Autorité des marchés financiers c. Simard, 2023 QCCQ 10058
[13] L’article 13 de la Charte prévoit que « [c]hacun a droit à ce qu'aucun témoignage incriminant qu'il donne ne soit utilisé pour l'incriminer dans d'autres procédures, sauf lors de poursuites pour parjure ou pour témoignages contradictoires. »
[14] Dès 1985, la Cour suprême mentionnait que cette protection s’appliquait à un nouveau procès, lequel doit être considéré comme une « autre procédure » dans ce contexte[9]. Dans Henry, arrêt sur lequel la Requérante appuie son argument, la Cour a refusé de reconsidérer Dubois et en a appliqué les principes[10]. Cependant, outre ce principe général, la Requérant n’appuie sa position sur aucune autre décision correspondant à l’espèce.

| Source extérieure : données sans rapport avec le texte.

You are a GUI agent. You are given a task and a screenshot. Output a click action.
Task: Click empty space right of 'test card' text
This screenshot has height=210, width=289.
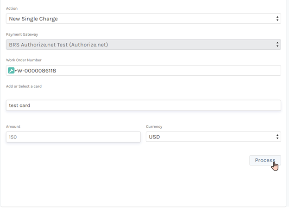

[15] Cette position se heurte à deux considérations dirimantes. Ainsi, si un second procès tenu à la suite de l’annulation du premier par une cour d’appel est une « autre procédure », ce n’est pas le cas du procès tenu à la suite du retrait d’un plaidoyer de culpabilité. Dans Poitras, la Cour d’appel a écarté cette analogie qui était alors proposée par la Couronne aux fins du calcul des délais dans le cadre d’une requête de type Jordan[11]. Selon la Cour, le retrait de plaidoyer qui est accordé constitue la reconnaissance de son invalidité[12] et la remise en état de l’instance au point où elle était lors de l’enregistrement du plaidoyer de culpabilité.

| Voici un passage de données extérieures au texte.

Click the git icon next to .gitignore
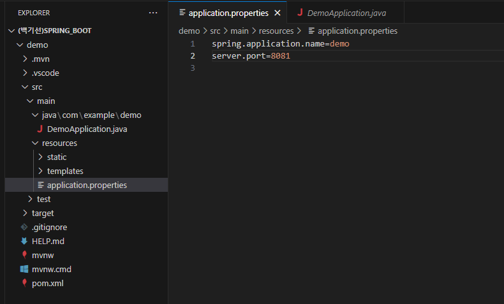 [24, 228]
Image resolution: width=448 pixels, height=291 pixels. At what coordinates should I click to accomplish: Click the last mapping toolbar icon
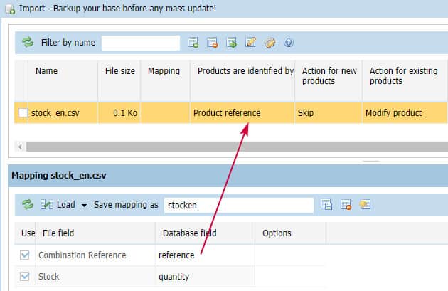pyautogui.click(x=365, y=205)
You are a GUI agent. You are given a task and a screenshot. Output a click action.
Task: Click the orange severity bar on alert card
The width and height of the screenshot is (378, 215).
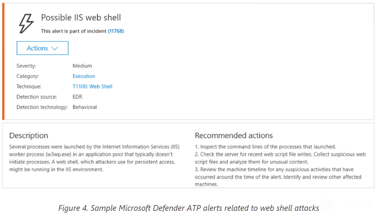[x=3, y=62]

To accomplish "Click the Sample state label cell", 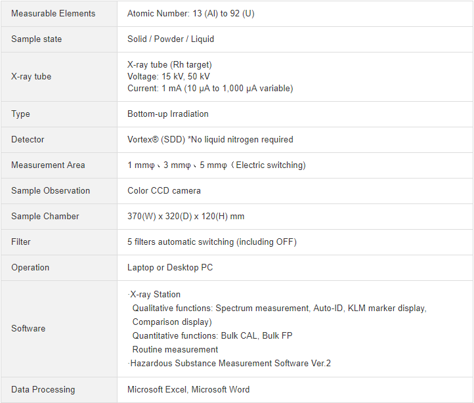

[16] Pour arriver à cette conclusion, notre Cour d’appel cite avec approbation[13] l’arrêt Way de la Cour d’appel de l’Alberta[14]. Dans cette affaire, encore dans un contexte de calcul des délais, la Cour est venue à la conclusion qu’un avortement de procès (« mistrial ») causé par l’impossibilité pour le jury de s’entendre sur un verdict, ne remettait pas à zéro l’horloge constitutionnelle. Comme notre Cour d’appel dans Poitras, elle distinguait cette circonstance de celle suivant une ordonnance de nouveau procès[15], notamment parce que les accusations et le procès n’avaient pas connu une fin définitive. La Cour concluait que les procédures se poursuivaient selon les paramètres usuels imposés dans Jordan, compte-tenu des délais pouvant être déduits en lien avec la « circonstance exceptionnelle » que constitue l’avortement du procès. Le Tribunal considère qu’il serait illogique qu’un plaidoyer de culpabilité reconnu comme invalide par son retrait puisse amener une conclusion différente.

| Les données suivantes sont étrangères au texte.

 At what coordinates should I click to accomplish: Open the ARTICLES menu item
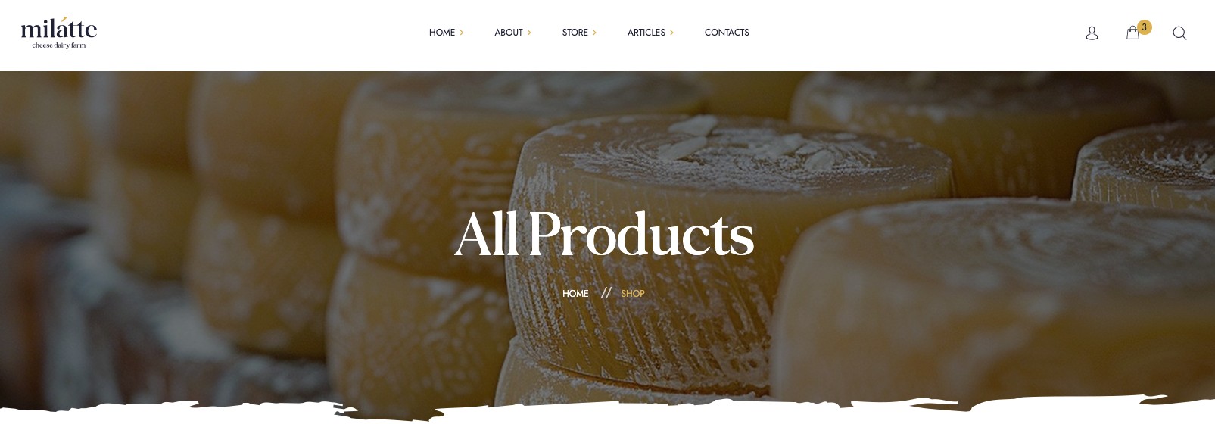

[17] L’autre pierre d’achoppement de la proposition de la Requérante est qu’un aveu judiciaire auquel s’applique, avec les adaptations nécessaires vu le contexte d’une poursuite pénale, les principes applicables à l’art. 655 C.cr. ne constitue pas un « témoignage » au sens de l’art. 13 de la Charte. Dans Nedelcu, la Cour suprême concluait que « la partie qui invoque l’art. 13 doit d’abord démontrer qu’elle a été contrainte de donner un « témoignage incriminant » dans la procédure initiale. Si elle ne satisfait pas à cette double exigence, l’art. 13 ne s’applique pas et le débat est clos. »[16]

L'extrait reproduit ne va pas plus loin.